*YOUR OBJECTIVE*: Return only the number of lines in the records below where the string "Task" shows up.

*SOURCE RECORDS*:
***
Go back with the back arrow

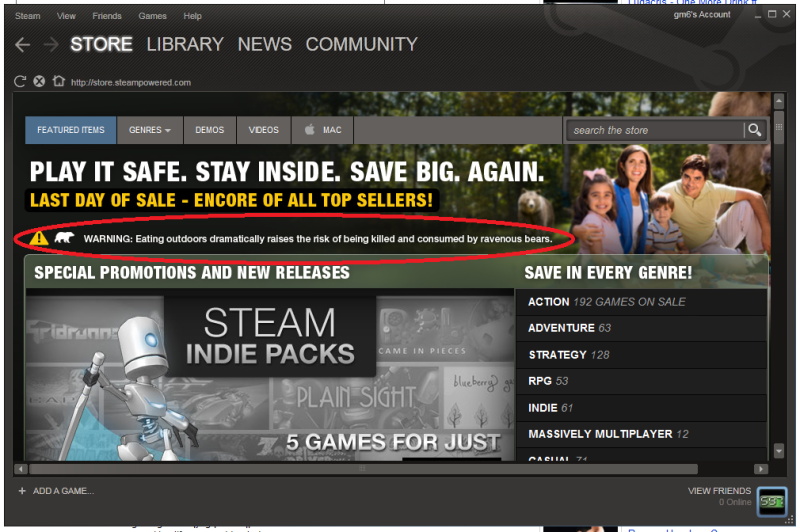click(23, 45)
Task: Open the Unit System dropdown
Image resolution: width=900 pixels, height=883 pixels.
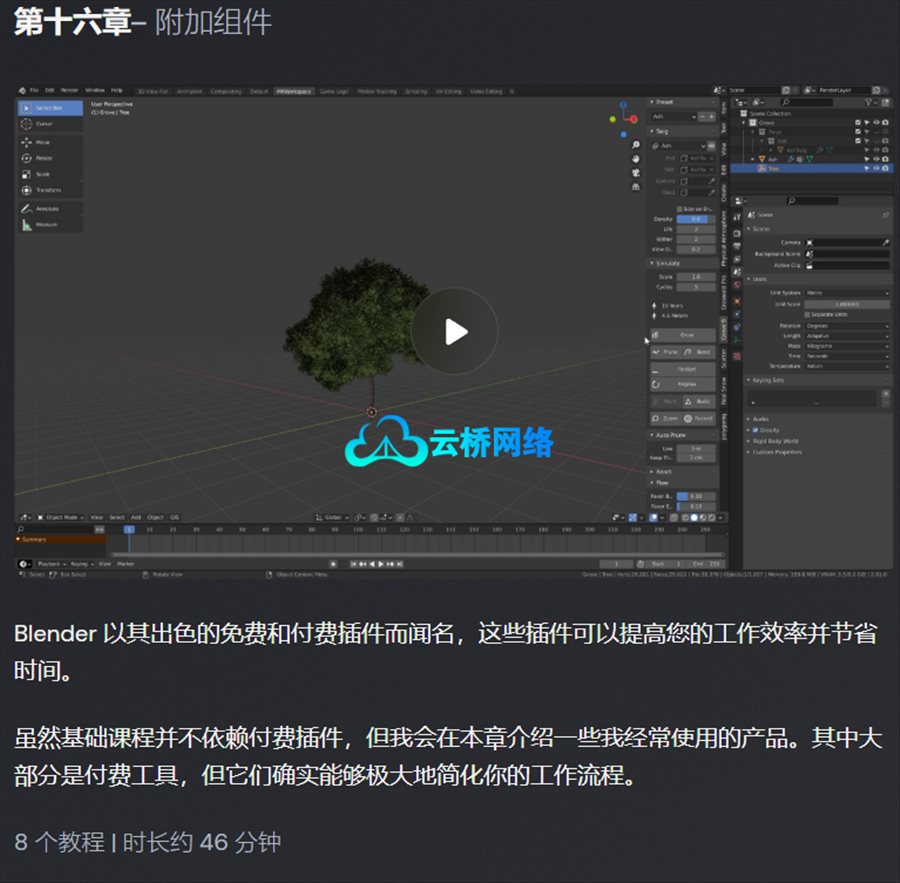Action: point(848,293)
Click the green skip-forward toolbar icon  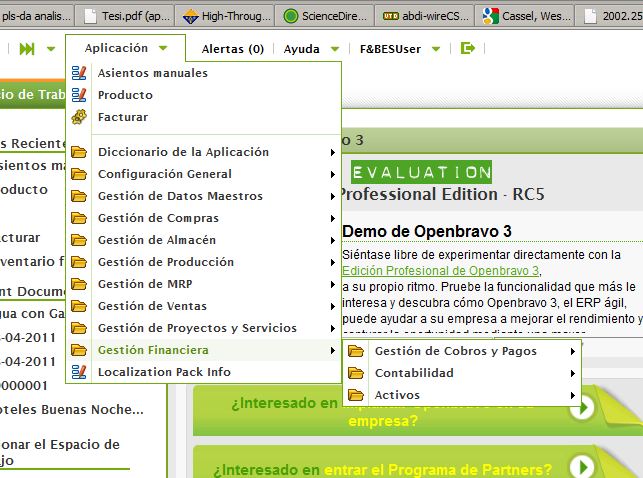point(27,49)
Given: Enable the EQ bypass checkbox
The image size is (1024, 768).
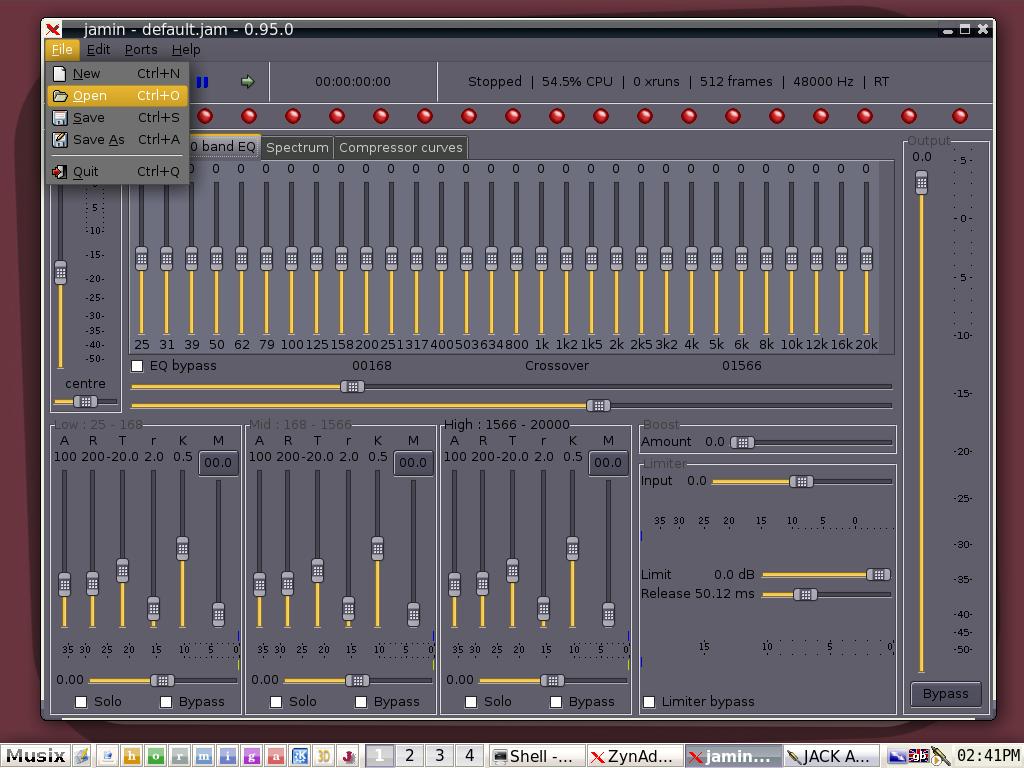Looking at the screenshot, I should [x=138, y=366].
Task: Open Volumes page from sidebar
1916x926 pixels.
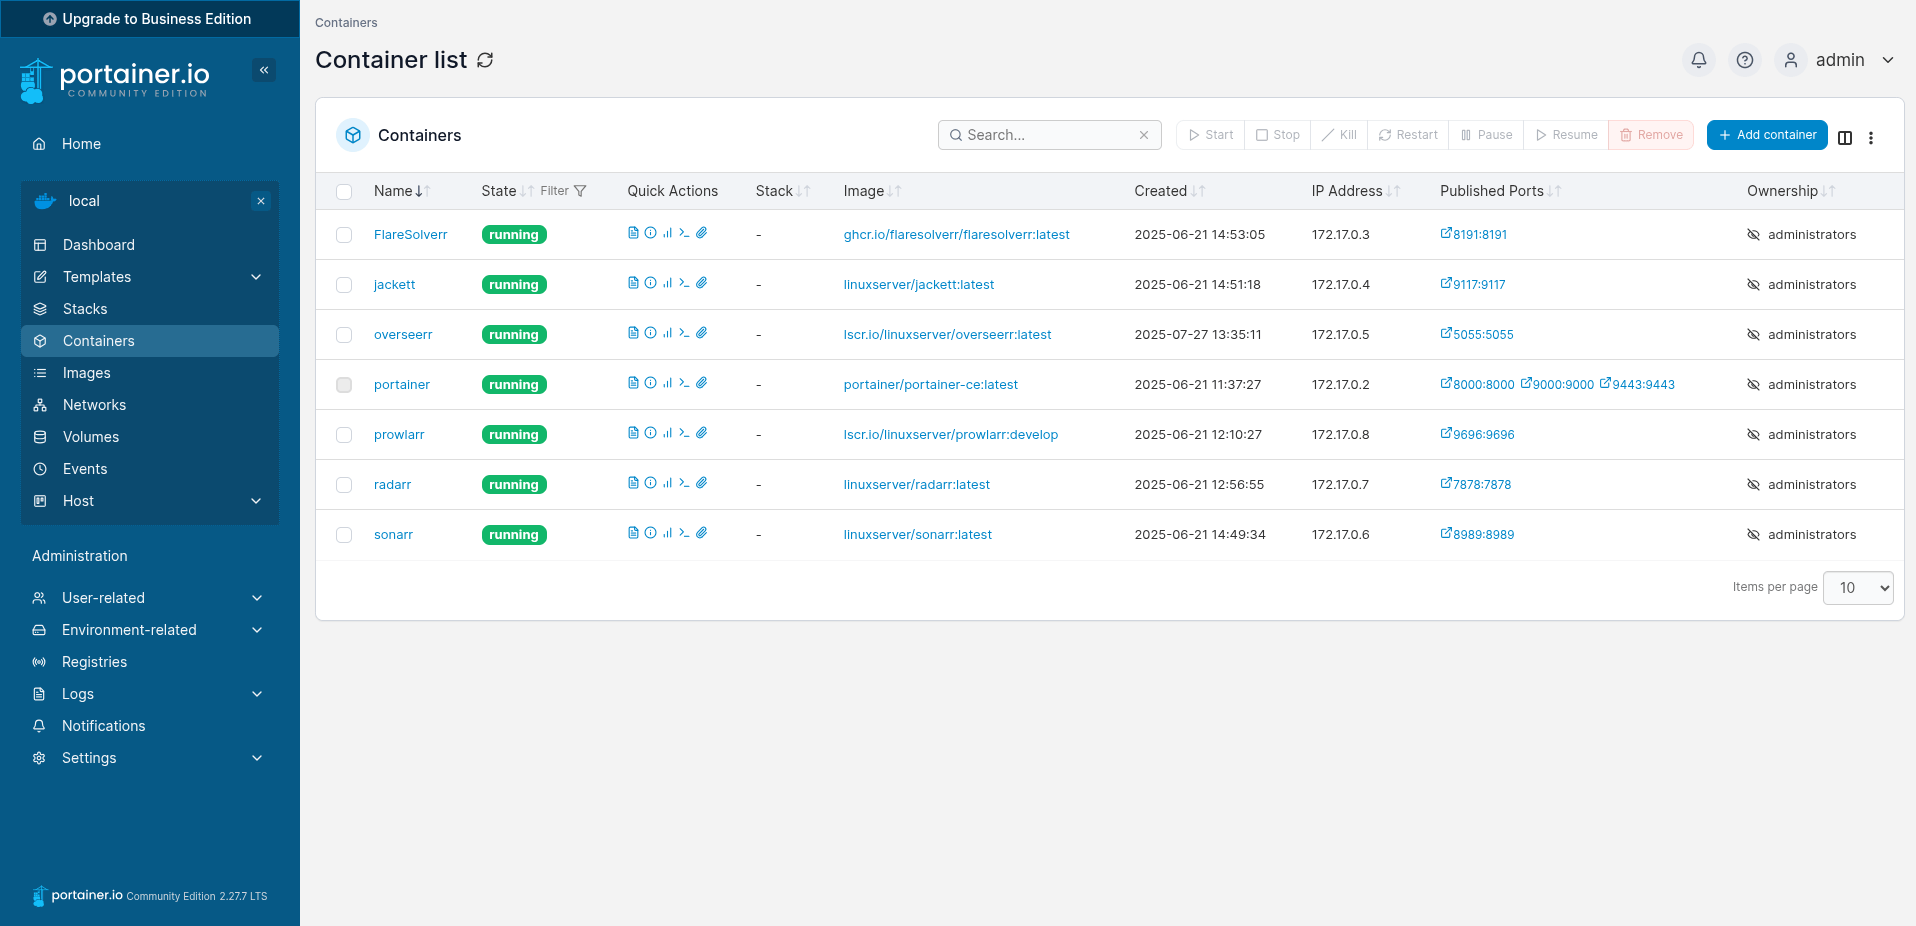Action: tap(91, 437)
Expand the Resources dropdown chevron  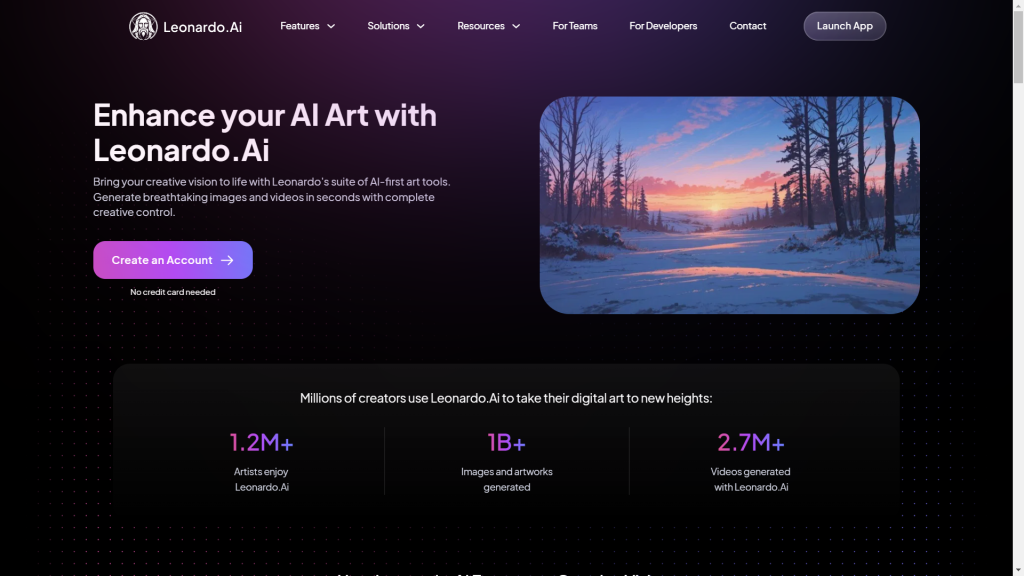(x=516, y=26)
***
*EXERCISE OUTPUT*: 2